Testo fornito:
____
Dopo quasi 500 anni è stata individuata un’infezione batterica da Escherichia coli nella mummia di un nobile italiano del XVI secolo, Giovanni d’Avalos, morto nel 1586 a 48 anni e sepolto nella Basilica di San Domenico Maggiore a Napoli. È la prima volta che viene individuato e sequenziato questo batterio in resti umani antichi, grazie ad una ricerca svolta da un team internazionale di cui fanno parte Valentina Giuffra e Antonio Fornaciari della Divisione di Paleopatologia del Dipartimento di Ricerca Traslazionale. Giovanni d’Avalos, capitano dell’esercito spagnolo sotto Filippo II, era affetto da una colecistite cronica calcolosa e proprio da uno dei calcoli biliari proviene il germe di cui è stato sequenziato il genoma.
La mummia di Giovanni d'Avalos (1538-1586)
“L'Escherichia coli, un germe intestinale assai comune, può però agire come un patogeno opportunista infettando il suo ospite durante periodi di deficit immunitario- spiega il dottor Antonio Fornaciari. A differenza delle pandemie ben documentate come la peste, che si protrasse per secoli e uccise fino a 200 milioni di persone in tutto il mondo, non ci sono documentazioni storiche di decessi causati da commensali come l’Escherichia coli, sebbene l'impatto sulla salute umana e sulla mortalità delle popolazioni del passato sia stato probabilmente notevolissimo”.
____
Estratto dei dati:
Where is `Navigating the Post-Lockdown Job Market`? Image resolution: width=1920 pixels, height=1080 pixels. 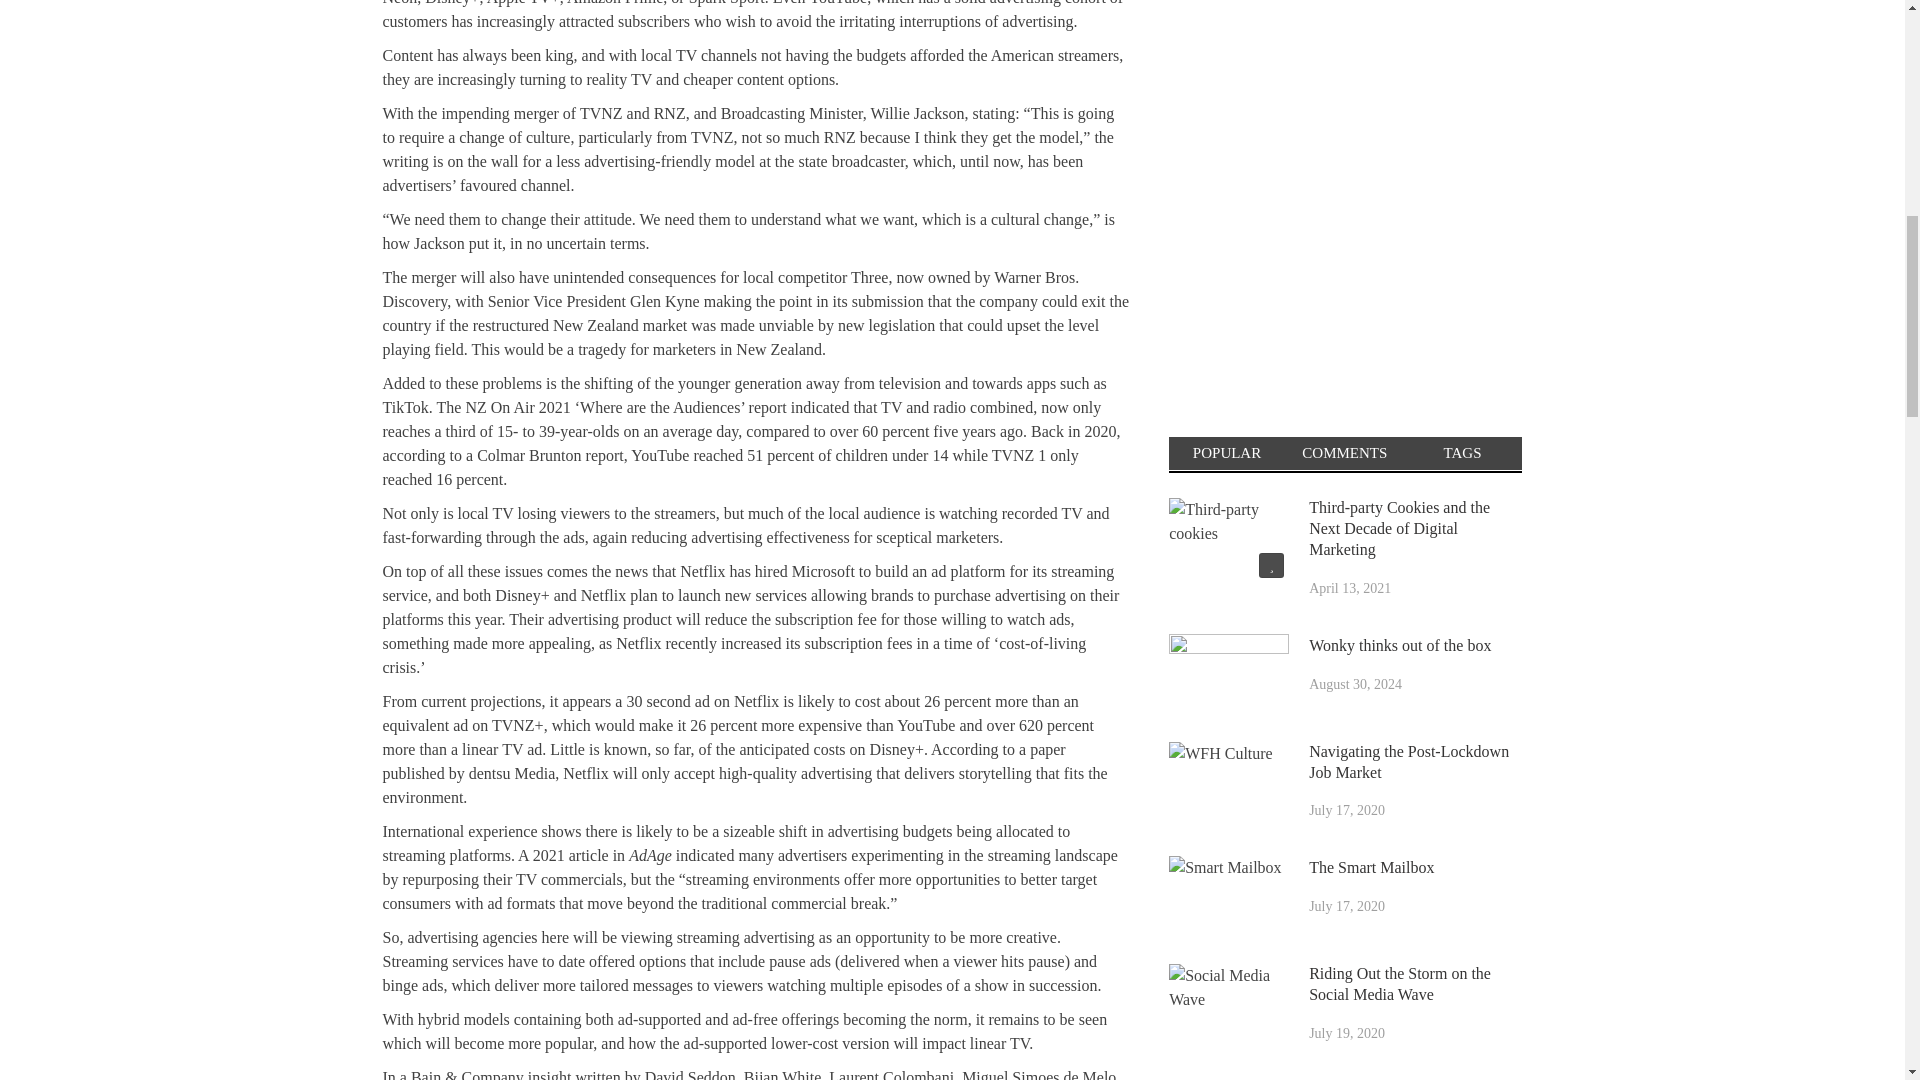
Navigating the Post-Lockdown Job Market is located at coordinates (1228, 784).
____
Scopo dell'esercizio:
Trascrivi senza modifiche, dal testo sulla mummia di Giovanni d'Avalos, il passo che comincia con le parole "Dopo quasi 500" e finisce con "Giovanni d'Avalos (1538-1586)".

Compito svolto:
Dopo quasi 500 anni è stata individuata un’infezione batterica da Escherichia coli nella mummia di un nobile italiano del XVI secolo, Giovanni d’Avalos, morto nel 1586 a 48 anni e sepolto nella Basilica di San Domenico Maggiore a Napoli. È la prima volta che viene individuato e sequenziato questo batterio in resti umani antichi, grazie ad una ricerca svolta da un team internazionale di cui fanno parte Valentina Giuffra e Antonio Fornaciari della Divisione di Paleopatologia del Dipartimento di Ricerca Traslazionale. Giovanni d’Avalos, capitano dell’esercito spagnolo sotto Filippo II, era affetto da una colecistite cronica calcolosa e proprio da uno dei calcoli biliari proviene il germe di cui è stato sequenziato il genoma.
La mummia di Giovanni d'Avalos (1538-1586)